La Coppa d’Africa per Nazioni venne assegnata per la prima volta nel 1957. Anticipando di un anno i Campionati Europei, che debuttarono nel 1958 e arrivando un anno dopo la Coppa d’Asia, la cui prima edizione fu vinta dalla Corea del Sud nel 1956 (tutt’altra longevità invece per la Coppa America, che si disputa fin dal 1916).

Ai tempi del debutto della manifestazione, il calcio africano aveva appena iniziato a mettere in mostra i primi giocatori di valore universale. In conseguenza degli assetti geopolitici del tempo e degli interessi europei vigenti, le stelle migliori del continente africano militavano soprattutto nel campionato francese. La prima “perla nera” del calcio mondiale fu il marocchino Larbi Ben Barek, mezzala di tecnica e fantasia, che tra la fine degli anni ’30 e i primi anni ’50 mise il proprio talento al servizio dell’Olympique Marsiglia prima, nell’Atletico Madrid poi e infine, da allenatore, diede un’identità primaria al Marocco. Di lui disse Pelé: “Se io sono il re del calcio, allora Ben Barek ne è il Dio”.

Si decise che la Coppa d’Africa sarebbe stata giocata ogni due anni. Le prime due edizioni, disputate in Sudan e in Egitto, furono entrambe vinte dall’Egitto. In realtà si trattò di edizioni limitate a quattro squadre partecipanti, Egitto, Sudan, Etiopia e Sudafrica.
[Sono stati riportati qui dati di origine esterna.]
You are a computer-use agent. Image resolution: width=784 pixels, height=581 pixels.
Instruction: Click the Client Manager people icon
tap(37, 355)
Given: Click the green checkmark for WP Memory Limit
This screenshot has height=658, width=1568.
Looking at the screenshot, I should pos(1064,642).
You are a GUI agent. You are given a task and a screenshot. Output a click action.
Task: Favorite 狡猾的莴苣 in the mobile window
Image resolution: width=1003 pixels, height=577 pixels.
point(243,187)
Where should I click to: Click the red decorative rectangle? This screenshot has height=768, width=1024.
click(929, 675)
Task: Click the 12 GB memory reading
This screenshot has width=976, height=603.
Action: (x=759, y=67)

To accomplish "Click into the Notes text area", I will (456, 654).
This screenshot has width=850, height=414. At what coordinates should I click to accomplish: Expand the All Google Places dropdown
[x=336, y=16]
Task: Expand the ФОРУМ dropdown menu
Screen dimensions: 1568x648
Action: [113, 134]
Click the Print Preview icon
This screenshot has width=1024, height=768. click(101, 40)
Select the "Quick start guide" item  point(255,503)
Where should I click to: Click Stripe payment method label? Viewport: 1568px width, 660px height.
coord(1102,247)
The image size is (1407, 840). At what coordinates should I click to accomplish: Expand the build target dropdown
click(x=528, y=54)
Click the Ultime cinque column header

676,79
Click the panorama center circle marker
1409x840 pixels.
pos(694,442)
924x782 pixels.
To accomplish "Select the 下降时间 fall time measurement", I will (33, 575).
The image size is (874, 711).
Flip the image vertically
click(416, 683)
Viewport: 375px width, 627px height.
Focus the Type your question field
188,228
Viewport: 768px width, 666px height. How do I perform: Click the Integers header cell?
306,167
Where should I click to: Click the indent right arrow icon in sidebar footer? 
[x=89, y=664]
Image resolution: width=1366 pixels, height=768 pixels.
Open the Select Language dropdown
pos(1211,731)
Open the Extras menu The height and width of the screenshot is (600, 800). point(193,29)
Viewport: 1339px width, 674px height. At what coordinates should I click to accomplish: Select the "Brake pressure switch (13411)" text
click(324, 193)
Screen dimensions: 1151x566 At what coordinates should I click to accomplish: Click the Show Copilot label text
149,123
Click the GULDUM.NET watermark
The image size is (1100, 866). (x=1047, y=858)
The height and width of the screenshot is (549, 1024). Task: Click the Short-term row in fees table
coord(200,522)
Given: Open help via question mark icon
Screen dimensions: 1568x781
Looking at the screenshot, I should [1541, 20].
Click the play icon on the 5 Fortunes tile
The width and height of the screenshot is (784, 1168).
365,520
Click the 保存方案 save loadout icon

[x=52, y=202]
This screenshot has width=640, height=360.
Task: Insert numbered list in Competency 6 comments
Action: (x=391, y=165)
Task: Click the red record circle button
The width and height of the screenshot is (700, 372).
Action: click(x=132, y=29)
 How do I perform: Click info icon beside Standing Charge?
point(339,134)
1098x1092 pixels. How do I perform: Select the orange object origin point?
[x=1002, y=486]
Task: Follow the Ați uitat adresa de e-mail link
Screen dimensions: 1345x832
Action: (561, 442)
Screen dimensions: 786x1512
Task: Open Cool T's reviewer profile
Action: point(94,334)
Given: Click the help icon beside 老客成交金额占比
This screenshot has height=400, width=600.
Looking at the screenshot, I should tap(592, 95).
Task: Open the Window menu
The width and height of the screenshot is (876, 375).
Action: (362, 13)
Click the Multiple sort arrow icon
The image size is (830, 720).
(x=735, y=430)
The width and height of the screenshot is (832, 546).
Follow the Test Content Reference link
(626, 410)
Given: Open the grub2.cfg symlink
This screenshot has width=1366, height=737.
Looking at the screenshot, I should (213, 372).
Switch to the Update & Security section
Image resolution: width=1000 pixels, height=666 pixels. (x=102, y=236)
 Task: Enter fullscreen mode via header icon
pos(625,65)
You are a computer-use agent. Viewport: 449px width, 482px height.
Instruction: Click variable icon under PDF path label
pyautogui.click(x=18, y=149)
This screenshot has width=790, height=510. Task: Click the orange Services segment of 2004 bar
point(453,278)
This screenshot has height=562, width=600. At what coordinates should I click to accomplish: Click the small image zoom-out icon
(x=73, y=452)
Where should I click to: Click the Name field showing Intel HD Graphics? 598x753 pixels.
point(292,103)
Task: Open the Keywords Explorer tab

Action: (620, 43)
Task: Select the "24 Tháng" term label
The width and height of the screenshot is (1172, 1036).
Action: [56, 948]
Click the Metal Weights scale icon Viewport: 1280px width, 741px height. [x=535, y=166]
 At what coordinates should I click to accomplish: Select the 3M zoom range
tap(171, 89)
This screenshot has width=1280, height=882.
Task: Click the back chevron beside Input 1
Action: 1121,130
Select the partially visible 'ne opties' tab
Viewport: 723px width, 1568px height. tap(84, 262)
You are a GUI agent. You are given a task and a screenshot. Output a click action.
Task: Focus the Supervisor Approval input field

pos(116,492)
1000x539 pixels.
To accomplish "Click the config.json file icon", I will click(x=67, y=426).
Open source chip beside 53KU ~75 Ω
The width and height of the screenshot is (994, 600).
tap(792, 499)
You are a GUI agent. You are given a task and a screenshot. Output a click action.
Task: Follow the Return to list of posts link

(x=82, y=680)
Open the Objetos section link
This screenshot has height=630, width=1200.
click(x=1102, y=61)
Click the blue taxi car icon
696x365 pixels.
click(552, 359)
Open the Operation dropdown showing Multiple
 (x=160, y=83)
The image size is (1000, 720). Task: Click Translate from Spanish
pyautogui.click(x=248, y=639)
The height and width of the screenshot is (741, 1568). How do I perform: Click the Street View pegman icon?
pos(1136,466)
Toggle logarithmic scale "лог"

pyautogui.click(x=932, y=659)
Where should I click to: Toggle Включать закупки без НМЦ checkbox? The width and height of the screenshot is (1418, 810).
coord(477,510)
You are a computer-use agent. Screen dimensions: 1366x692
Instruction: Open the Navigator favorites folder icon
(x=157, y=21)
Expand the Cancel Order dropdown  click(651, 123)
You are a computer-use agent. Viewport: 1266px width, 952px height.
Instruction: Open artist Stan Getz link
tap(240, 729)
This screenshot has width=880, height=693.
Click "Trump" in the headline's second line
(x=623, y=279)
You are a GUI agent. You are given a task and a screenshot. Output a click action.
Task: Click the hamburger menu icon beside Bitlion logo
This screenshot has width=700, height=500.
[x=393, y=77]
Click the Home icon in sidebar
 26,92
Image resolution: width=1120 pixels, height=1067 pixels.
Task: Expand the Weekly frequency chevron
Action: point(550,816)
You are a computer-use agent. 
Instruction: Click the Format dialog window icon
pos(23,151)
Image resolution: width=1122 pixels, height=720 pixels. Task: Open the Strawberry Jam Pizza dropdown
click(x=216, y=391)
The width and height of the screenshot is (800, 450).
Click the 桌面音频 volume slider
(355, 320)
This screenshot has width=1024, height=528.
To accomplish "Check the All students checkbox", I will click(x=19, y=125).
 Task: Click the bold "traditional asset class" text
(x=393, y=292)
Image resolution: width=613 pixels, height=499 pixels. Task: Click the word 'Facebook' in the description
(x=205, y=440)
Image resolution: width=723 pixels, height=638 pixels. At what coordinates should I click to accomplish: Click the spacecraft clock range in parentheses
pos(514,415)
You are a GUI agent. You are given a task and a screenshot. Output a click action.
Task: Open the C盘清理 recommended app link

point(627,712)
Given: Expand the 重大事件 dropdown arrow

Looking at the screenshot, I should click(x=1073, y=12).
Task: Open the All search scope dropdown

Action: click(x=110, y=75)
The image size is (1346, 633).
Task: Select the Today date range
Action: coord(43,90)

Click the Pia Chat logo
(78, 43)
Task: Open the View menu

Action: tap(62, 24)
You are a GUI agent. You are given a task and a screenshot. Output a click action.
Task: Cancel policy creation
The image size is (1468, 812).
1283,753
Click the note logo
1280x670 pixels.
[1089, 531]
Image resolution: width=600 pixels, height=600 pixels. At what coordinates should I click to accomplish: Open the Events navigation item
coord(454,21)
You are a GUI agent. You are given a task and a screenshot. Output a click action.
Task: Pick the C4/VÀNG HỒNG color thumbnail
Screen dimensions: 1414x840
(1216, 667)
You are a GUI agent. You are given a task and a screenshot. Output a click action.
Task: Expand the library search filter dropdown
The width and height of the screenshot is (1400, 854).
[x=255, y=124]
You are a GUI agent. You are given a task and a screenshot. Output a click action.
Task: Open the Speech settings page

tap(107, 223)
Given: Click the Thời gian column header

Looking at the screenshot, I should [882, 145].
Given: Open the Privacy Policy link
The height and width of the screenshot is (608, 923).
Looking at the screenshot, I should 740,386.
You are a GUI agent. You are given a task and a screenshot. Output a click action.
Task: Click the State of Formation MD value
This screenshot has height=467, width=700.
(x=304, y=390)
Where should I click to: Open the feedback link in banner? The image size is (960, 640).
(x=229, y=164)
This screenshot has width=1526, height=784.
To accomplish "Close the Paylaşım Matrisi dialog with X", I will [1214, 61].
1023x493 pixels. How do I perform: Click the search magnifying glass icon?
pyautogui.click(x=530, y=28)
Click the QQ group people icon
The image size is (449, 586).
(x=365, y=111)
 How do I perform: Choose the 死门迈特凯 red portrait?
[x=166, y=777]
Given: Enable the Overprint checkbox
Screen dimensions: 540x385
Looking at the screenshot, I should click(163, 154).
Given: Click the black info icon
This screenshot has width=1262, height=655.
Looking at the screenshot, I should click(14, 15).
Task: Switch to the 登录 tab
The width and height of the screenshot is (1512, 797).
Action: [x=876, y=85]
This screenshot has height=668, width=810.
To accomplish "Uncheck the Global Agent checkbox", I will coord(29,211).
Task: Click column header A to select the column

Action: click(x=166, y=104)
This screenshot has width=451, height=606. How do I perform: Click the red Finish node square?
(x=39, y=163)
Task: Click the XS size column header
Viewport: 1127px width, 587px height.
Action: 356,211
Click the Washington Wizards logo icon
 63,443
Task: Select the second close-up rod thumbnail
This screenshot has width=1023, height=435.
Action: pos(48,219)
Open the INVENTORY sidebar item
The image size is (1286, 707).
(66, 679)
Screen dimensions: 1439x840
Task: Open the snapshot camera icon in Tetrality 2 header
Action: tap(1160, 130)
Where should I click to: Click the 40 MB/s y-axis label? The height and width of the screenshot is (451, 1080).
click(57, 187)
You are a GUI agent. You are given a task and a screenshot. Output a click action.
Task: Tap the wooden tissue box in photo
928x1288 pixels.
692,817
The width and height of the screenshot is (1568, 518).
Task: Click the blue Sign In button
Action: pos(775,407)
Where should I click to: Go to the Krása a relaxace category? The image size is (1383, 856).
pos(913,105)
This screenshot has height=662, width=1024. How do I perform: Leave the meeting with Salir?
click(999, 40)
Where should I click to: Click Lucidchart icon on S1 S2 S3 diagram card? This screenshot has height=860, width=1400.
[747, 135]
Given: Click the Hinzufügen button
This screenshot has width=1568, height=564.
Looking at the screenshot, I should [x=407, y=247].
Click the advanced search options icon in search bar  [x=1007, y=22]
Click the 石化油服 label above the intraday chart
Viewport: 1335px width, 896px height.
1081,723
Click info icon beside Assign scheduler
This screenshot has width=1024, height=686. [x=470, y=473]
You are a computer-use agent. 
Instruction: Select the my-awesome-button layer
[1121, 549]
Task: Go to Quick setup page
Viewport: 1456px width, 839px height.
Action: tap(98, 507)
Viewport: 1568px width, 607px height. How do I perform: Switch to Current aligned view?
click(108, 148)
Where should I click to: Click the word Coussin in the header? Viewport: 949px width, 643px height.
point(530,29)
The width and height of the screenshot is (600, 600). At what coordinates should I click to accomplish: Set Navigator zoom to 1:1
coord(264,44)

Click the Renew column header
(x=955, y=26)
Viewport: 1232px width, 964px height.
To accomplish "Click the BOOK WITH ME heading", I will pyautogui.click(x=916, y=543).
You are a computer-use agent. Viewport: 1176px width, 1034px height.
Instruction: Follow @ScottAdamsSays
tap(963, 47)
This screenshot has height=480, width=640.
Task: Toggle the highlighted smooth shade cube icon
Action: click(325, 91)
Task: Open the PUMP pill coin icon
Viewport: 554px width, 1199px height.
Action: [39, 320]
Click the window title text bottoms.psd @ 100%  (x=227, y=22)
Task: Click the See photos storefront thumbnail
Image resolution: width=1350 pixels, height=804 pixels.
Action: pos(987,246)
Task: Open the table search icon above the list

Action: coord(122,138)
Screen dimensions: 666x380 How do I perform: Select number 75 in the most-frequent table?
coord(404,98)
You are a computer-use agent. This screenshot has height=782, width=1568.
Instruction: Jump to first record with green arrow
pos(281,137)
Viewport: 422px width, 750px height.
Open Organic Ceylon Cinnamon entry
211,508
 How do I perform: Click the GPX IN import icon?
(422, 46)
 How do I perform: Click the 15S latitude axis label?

I successi dell’Egitto, benché agevolati dalla sparuta concorrenza, erano prevedibili anche considerando la maggior tradizione calcistica del paese, dove il calcio era stato portato dagli inglesi fin dagli inizi del secolo scorso. L’Egitto aveva già preso parte ad un Mondiale nel ‘34, arrivando sino agli ottavi e aveva ottenuto un quarto posti alle Olimpiadi del 1928.
Negli anni dei successi in Coppa d’Africa, l’Egitto di nuovo arrivò ai margini del podio in un’ Olimpiade, con un quarto posto ottenuto nel ’64 a Tokyo, quando riuscì nell’impresa di eliminare per differenza reti il Brasile, prima pareggiando proprio con i brasiliani per 1-1 e poi seppellendo per 10-0 la Corea del Sud.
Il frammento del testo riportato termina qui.